Between the new high fence and the neighbours trees growing so tall it now totally shaded out this area. The Clapps pear tree and a 100 year old Bartlett next to it both stopped producing pears I assumed because of the lack of sunlight caused by these new obstructions.

There wasn’t much I could do for the Bartlett tree that had been there for a century other than to give it a bit of rejuvenation pruning, (but it didn’t help). However, I figured at least I could attempt to move the Clapps tree to see if I could get it producing again. This tree was very small and only around 7-8’ tall, so I figured it might survive being moved. A couple of years ago I waited until January to dig it out of its shady location and move it. I dug a three foot circle around the trunk and moved it over to the other side of the property where the sun couldn’t again be obstructed by any changes on my neighbours property.
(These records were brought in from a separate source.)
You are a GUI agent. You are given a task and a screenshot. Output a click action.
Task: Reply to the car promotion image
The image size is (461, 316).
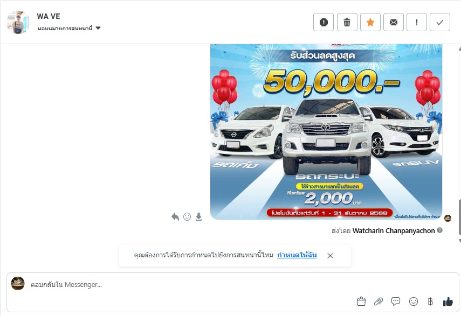(175, 217)
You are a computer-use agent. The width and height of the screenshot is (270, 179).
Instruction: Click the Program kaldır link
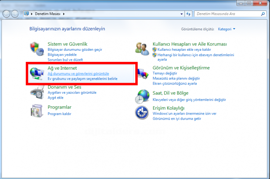pyautogui.click(x=60, y=114)
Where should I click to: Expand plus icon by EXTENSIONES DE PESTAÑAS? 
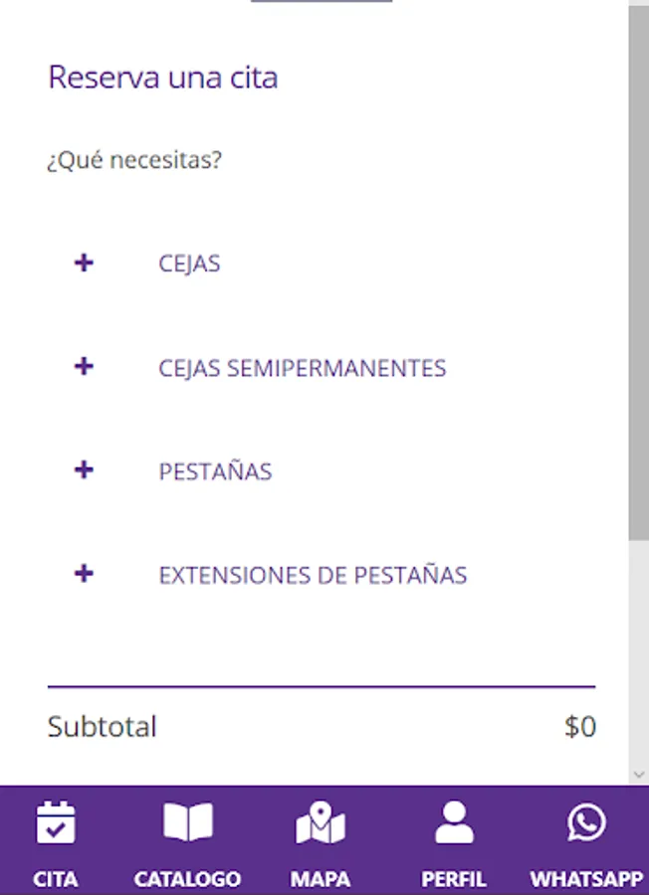(84, 574)
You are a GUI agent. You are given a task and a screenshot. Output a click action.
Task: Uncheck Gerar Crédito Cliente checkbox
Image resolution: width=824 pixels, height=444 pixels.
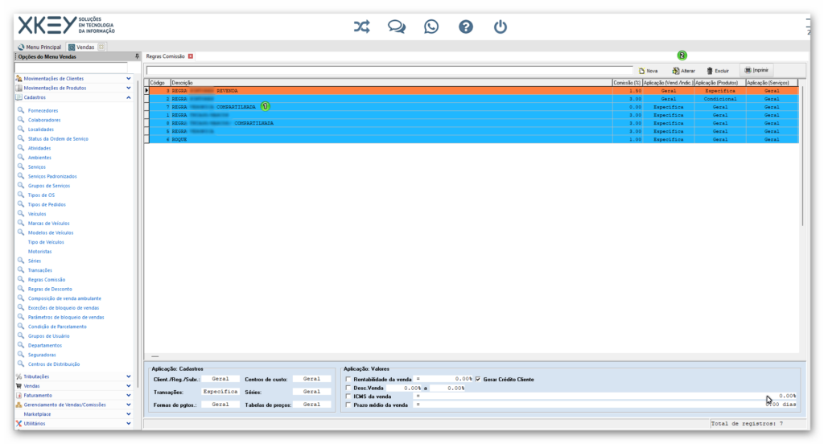479,379
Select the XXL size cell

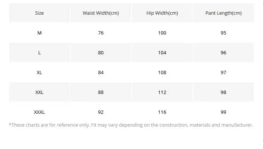click(40, 92)
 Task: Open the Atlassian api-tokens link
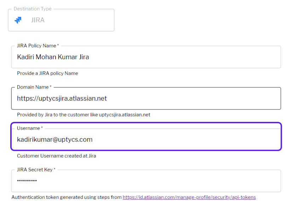coord(189,197)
I knew I was taking a pretty good chance that the pear tree would die after being in one location for so long. I just figured, if the tree was no longer producing because of a lack of sun then what did I really have to lose at this point.

The first year after I’d moved the tree there was still no fruit produced, but it seemed happy in its new location. I figured that being so far away from the Bartlett tree now might have resulted in a lack of pollination. The next year I put a Moonglow pear close to the Clapps I moved and then bingo the pears were happily back again.

Nothing wagered, nothing gained. I may even move the tree again this winter to a new location. :smile:


I moved a Hubbardston non such to a remote part of the yard, then moved it back last year. It was 4 or 5 years old. It didn’t grow much at all the first year, but has rebounded this year and has a few apples. I’ve also moved Asian pears the same way. The trees recovered quickly with new growth but no fruit for several years.


This past winter early January… i dug up and transplanted 2 wild callery pear trees… from the edge of my woods… and planted them out in my field.

They were in the 4-8 year old range (estimate).

Late Feb they started budding and leafing and I grafted kieffer and improved kieffer pear onto them. Transplanted and grafted and have done extremely well.


Thanks all for your feedback, good to know.


I transplanted 229 trees from the nursery bed to the orchard last fall. Clearing the orchard and preparing rows took longer than anticipated. Some of the oldest trees were on G.222 and G.210, grafted in spring 2018 and moved in the fall of 2022. I only lost two of those trees, a Lady Sweet on M.106 and a Nittany on G.890. The larger transplants leaf out later in the spring and put on little to no growth, but next year they’ll be established again and will put on new growth. At the house I moved two pear trees that were 6-7 years old, they were getting shaded out by a western tree line, and they did well.